Last week, WBZ-TV reporter Jon Keller turned his investigative eye to the pharmaceutical marketing gift ban.
Who is suffering because Massachusetts law prohibits drug companies from showering doctors with fancy gifts and trinkets, as part of their marketing efforts to push high-cost, brand-name drugs?
Keller found the victim: the candy man. Yes, we’re talking chocolate wing-tip shoes, so your pharma drug rep can “get a foot in the door.” Retail price: $48.98. Really.
According to Keller’s report, a local candy maker isn’t selling as many chocolate shoes since the ban took effect.
We are not making this up. The shoes really were promoted to drug salespeople as a way to quote, get a foot in the door, unquote.
Why are we worrying about the candy makers? Maybe because the old arguments don’t hold up anymore. The restaurant industry is doing fine (2012 is their biggest year on record), and the drug industry conferences are roaring into Boston (BIO just had their biggest conference ever here this week). So it’s Willy Wonka who is suffering.

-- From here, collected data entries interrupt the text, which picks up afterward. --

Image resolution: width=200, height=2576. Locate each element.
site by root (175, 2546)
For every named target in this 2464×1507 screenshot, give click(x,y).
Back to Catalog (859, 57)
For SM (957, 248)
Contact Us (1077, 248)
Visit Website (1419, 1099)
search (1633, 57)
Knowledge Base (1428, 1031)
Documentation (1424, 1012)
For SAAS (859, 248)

But here’s the thing. You and I pay for these shoes. We pay for it in higher drug prices, as much of the millions spent on marketing gets added to the cost of drugs. We also pay for it in higher taxes, as drug manufacturers get to deduct the cost of their marketing promotions from their taxable income, thus reducing the taxes they pay (and increasing ours).

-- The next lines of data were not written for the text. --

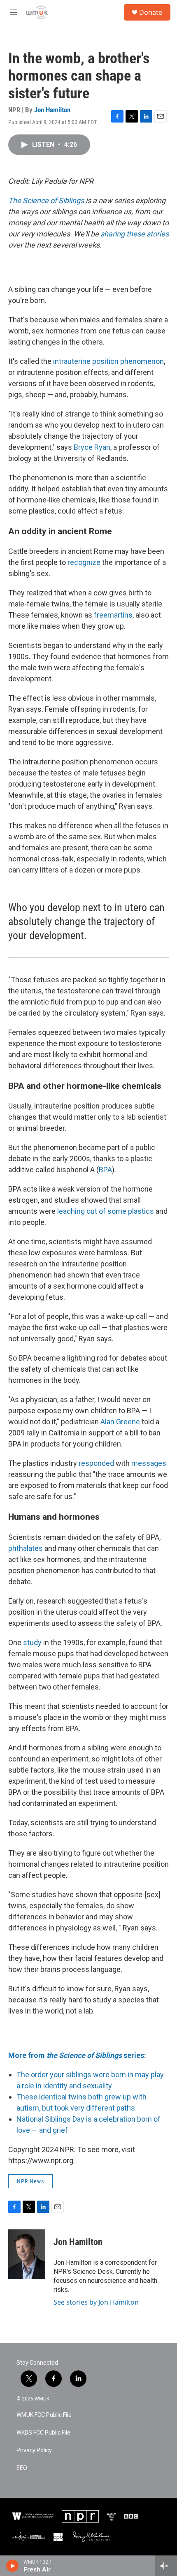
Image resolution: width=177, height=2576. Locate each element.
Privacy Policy (34, 2450)
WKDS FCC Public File (43, 2433)
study (32, 1642)
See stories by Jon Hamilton (96, 2302)
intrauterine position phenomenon (108, 361)
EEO (21, 2468)
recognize (84, 562)
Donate (150, 12)
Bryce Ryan (92, 447)
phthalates (25, 1548)
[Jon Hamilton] (26, 2254)
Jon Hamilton (52, 110)
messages (148, 1463)
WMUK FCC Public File (44, 2415)
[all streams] (166, 2565)
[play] (12, 2566)
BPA (105, 1169)
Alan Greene (120, 1421)
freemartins (113, 615)
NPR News (30, 2181)
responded (96, 1463)
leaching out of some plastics (105, 1211)
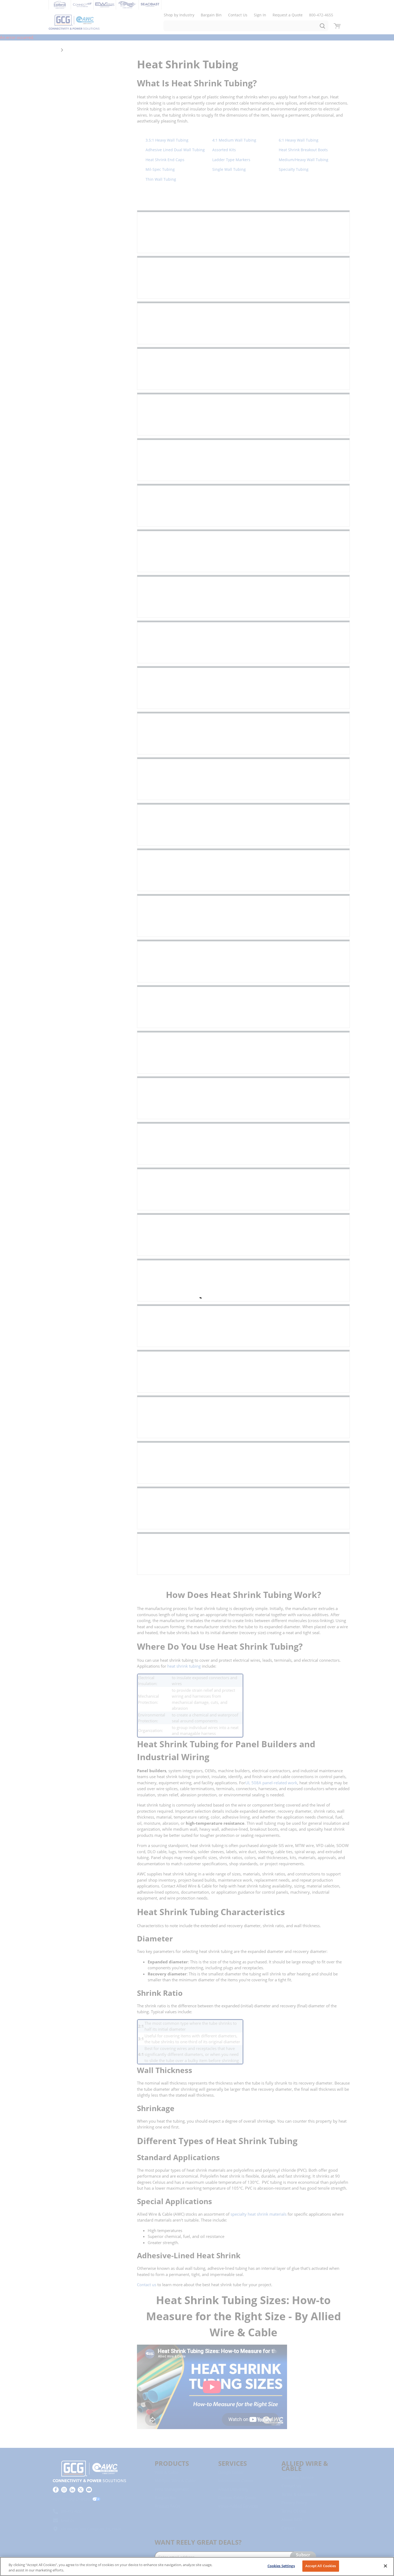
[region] (197, 2566)
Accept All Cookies (320, 2565)
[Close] (385, 2566)
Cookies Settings (281, 2565)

What Keller’s report did not include is the myriad of independent studies (many of them collected here) that demonstrates that gifts to doctors, perhaps even candy shoes, influences their prescribing. Obviously, the drug industry wouldn’t be buying the shoes if they didn’t work.
Now, we never knew these shoes existed, and actually, they are pretty cool. We like candy shops to have lots and lots of business. But any day now the House-Senate budget conference committee will be deciding whether or not Massachusetts law will continue to restrict marketing practices that distort objective prescribing and inflate the cost of health care for all us. We hope they will decide to focus our medical spending on disease stoppers, rather than everlasting gobstoppers.